In Lansing: Bill would change property purchases

In Lansing: Bill would change property purchases

The special House Committee on Detroit’s Recovery and Michigan’s Future convened earlier this year to consider the so-called “grand bargain” bills related to the city’s bankruptcy. Today, the panel met again and passed along a bill to the full House that would allow municipalities to crackdown on land speculators and other property owners who are delinquent on property taxes.

Here’s The Detroit News story about the measure.

Meanwhile, WDET’s Sandra Svoboda spoke with committee chair Rep. John Walsh (R-Livonia). Here’s what they said:

SS: The committee is considering two bills,  HB 5960 and HB 5961. What do they do?

JW: One is really highly technical in nature. One of the bills that passed out of the committee back in May-June timeframe had some corrections that we needed to make so it’s appropriate to come back to the committee and do that. While we’re there, since I had to post for that, I have another bill that I’ve introduced that will address the issue of people who can bid on tax-foreclosed properties. We’re going to take up both bills up at the same time.

SS: What changes does the bill on tax foreclosures make?

JW: The bottom line simply is if you are attempting to purchase tax-foreclosed property at an auction, you cannot bid if you own other tax foreclosed property.
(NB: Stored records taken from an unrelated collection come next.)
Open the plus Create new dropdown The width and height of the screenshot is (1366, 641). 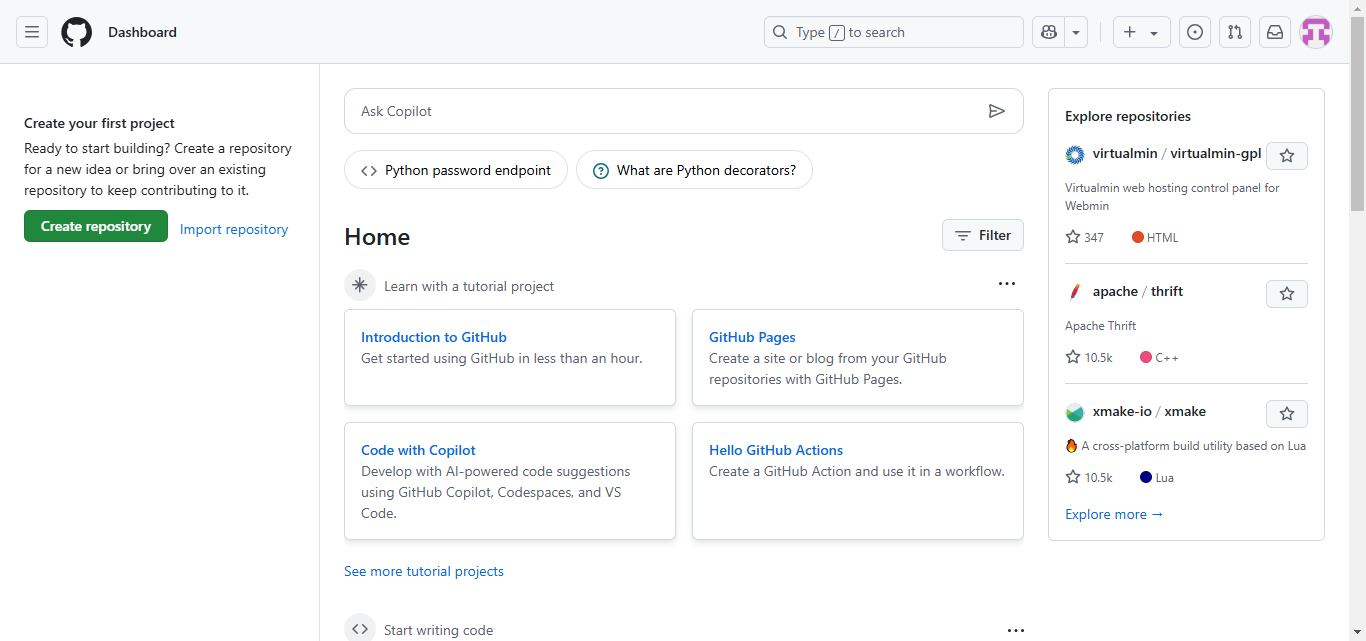point(1141,32)
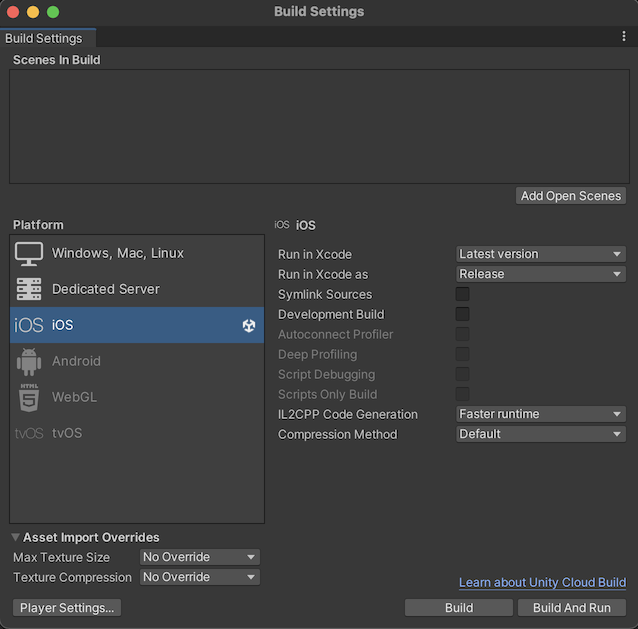Click the Add Open Scenes button

(571, 195)
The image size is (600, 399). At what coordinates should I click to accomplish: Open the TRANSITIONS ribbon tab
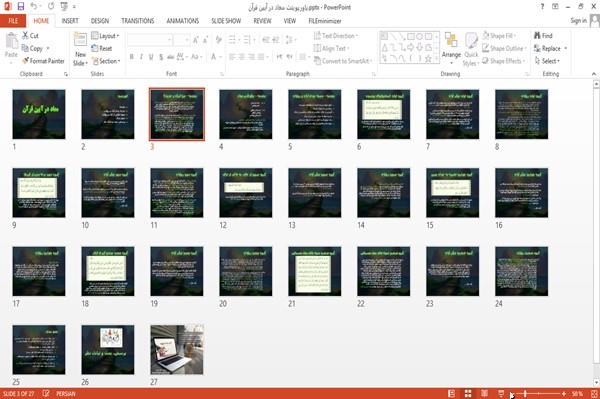[x=138, y=21]
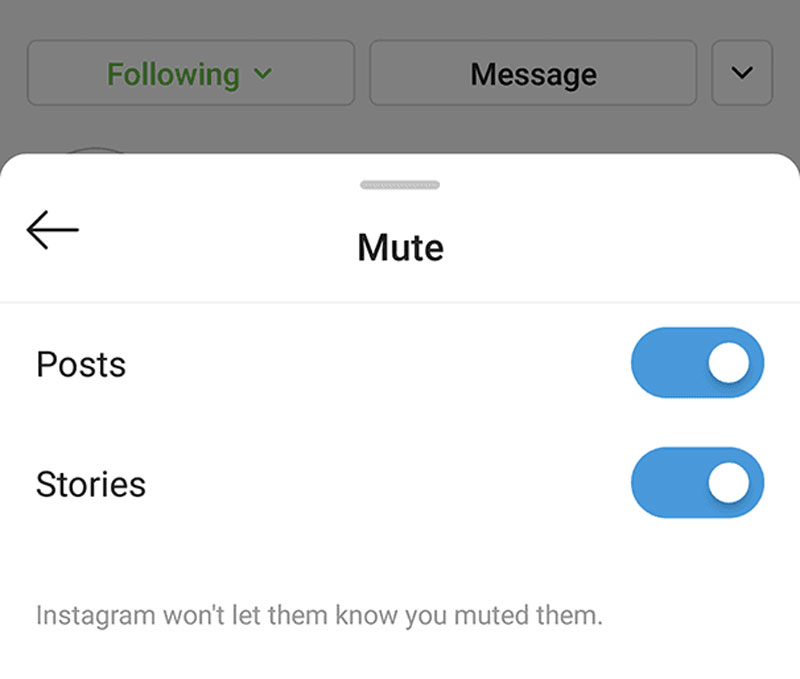Screen dimensions: 800x679
Task: Open the Following dropdown button
Action: tap(190, 73)
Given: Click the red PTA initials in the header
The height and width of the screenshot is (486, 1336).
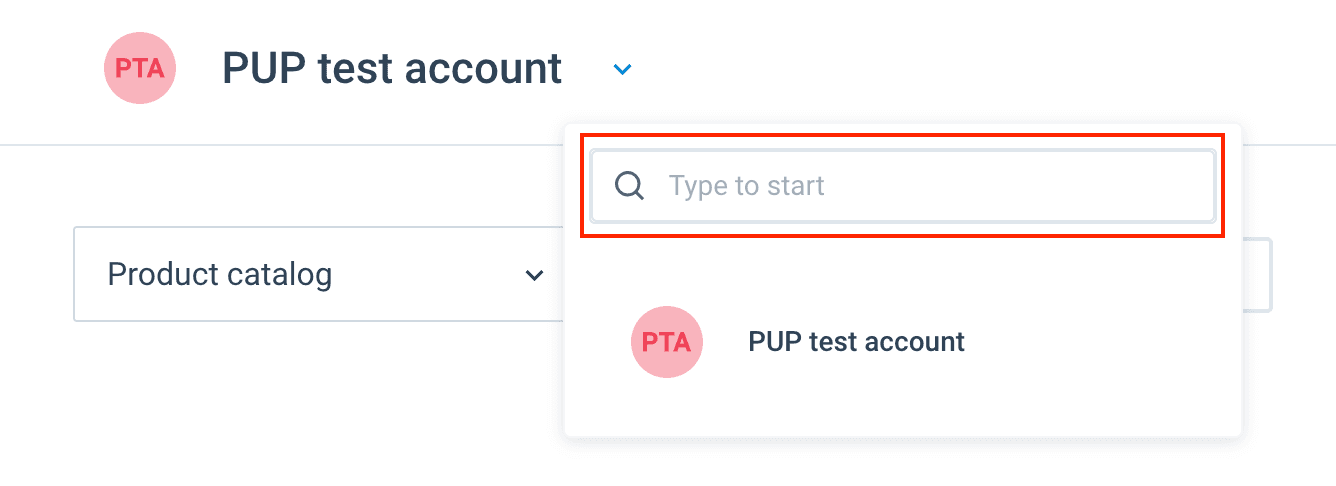Looking at the screenshot, I should (x=140, y=68).
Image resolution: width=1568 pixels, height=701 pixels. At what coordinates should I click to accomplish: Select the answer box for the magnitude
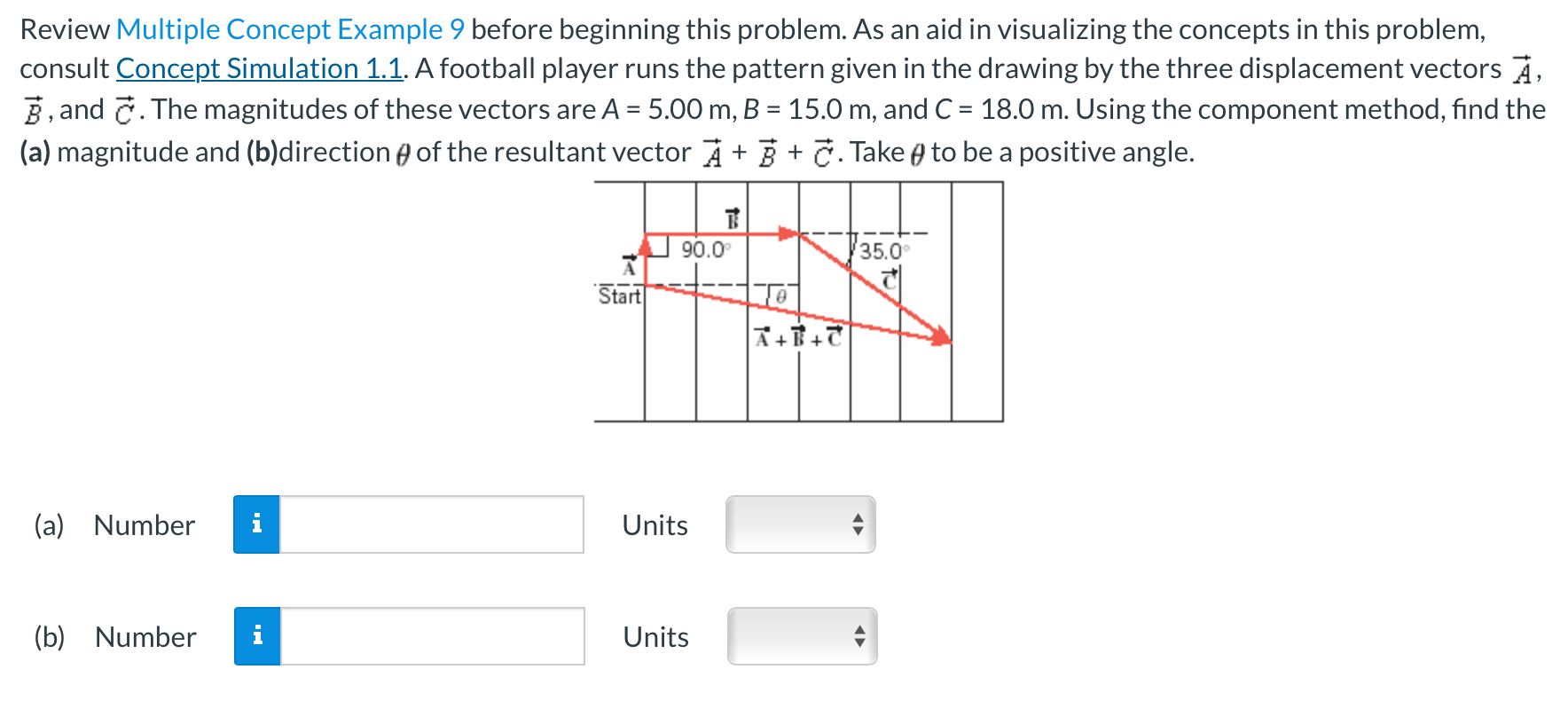430,525
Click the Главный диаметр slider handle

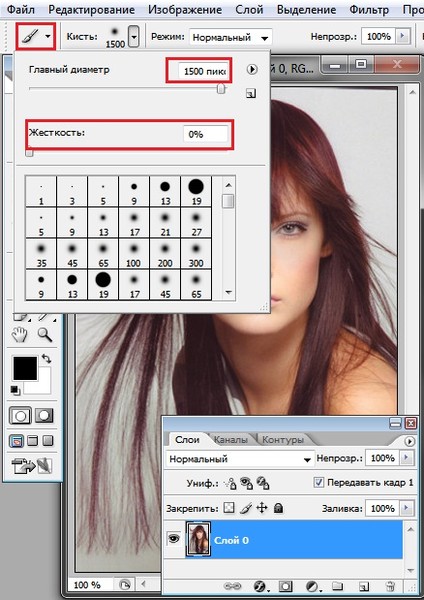pos(221,89)
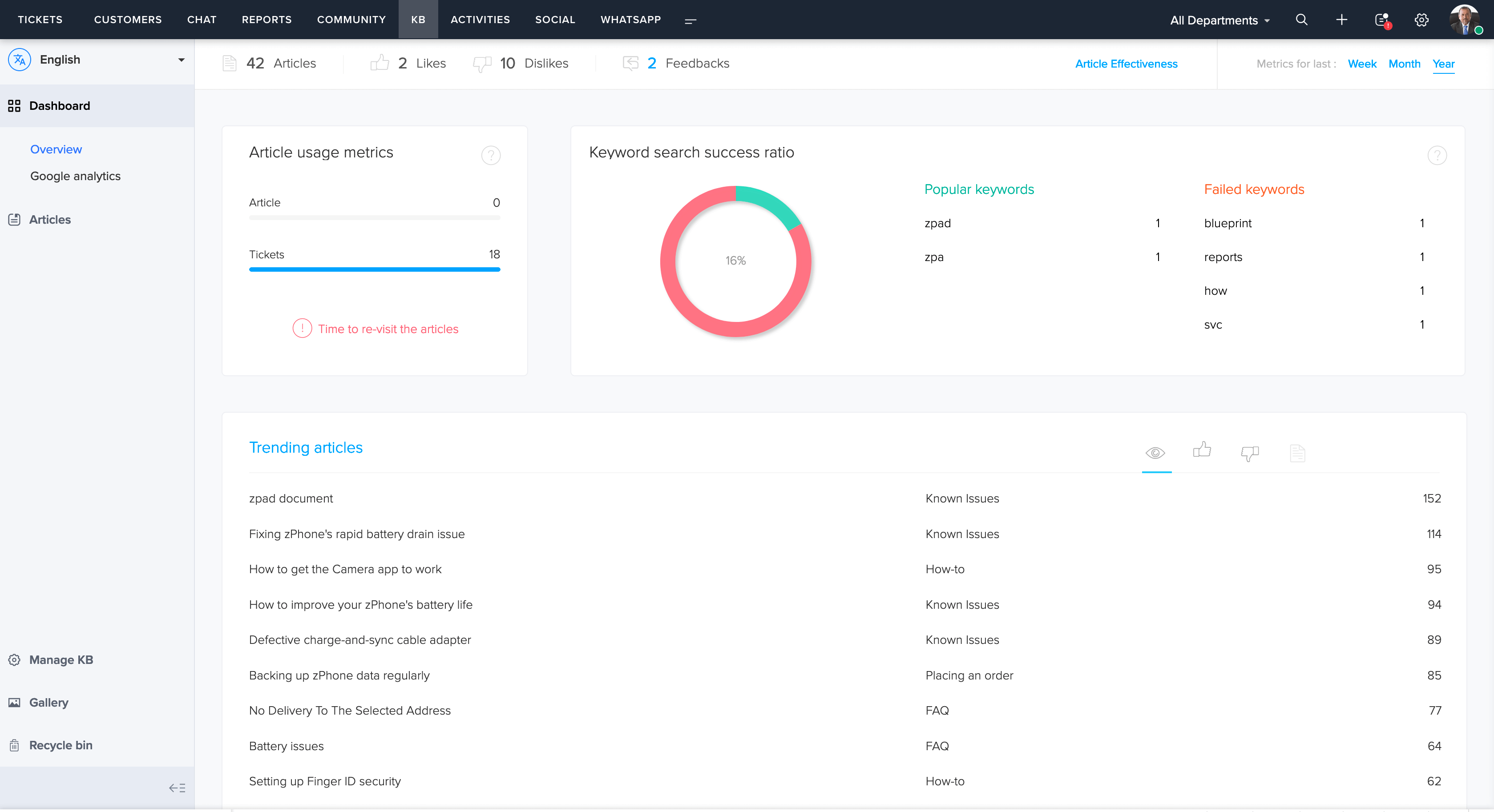Click the KB navigation tab

[x=418, y=19]
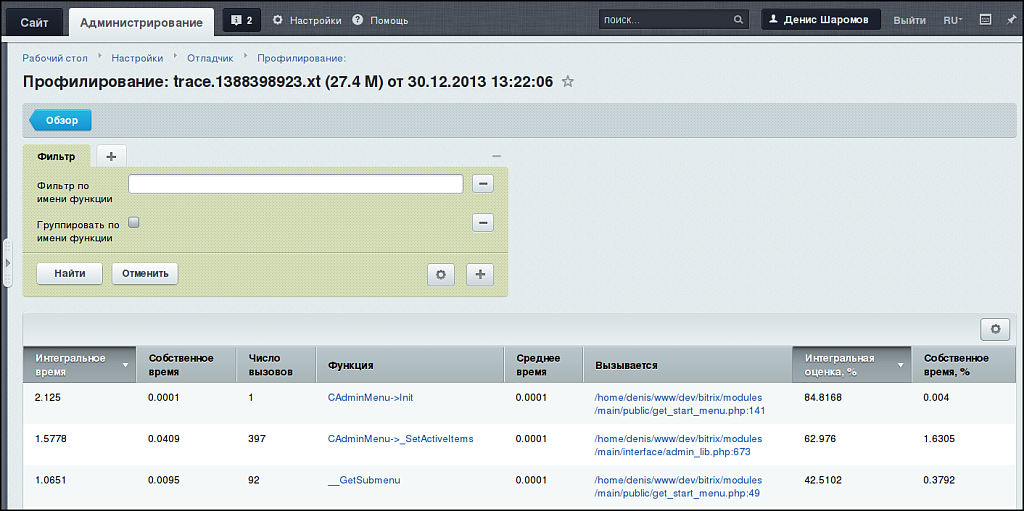Add new filter tab with plus
1024x511 pixels.
point(111,156)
So the cycle in Detroit, and I’m told in other jurisdictions, is that we have land speculators for lack of a better word, out trying to buy property, and maybe they make use of some of it and drop others. But there’s this cycle of people who have habitually abused this process, let their property fallow, failed to pay taxes, and then yet they’re bidding on other tax foreclosed property so the hope here is to gain a higher quality bidder, somebody that actually is going to not only honor their obligation on the purchase but to make tax payments on it moving forward.

SS: To what extent has the existing situation contributed to Detroit’s financial crisis or even the bankruptcy?

JW: In terms of the financial crisis it goes to that bottom line of who’s paying taxes in Detroit and who isn’t. Are properties falling fallow and into blight because people aren’t maintaining them, they’re dispensing of them. Finding responsible owners that can paying their taxes is the goal and I think ultimately contributes to the health of the city.

SS: What are you hearing from your fellow representative, are they in favor, do they have questions or concerns? What’s the mood on this bill?

JW: There have been no specific questions or concerns raised. People are waiting for the hearing to learn more. I just introduced the bill a couple of weeks ago but I do expect it to pass. I have spoken with committee members. They don’t have any questions pending testimony. Barring anything that is dramatic, I think we’ll be able to move the bill to the floor.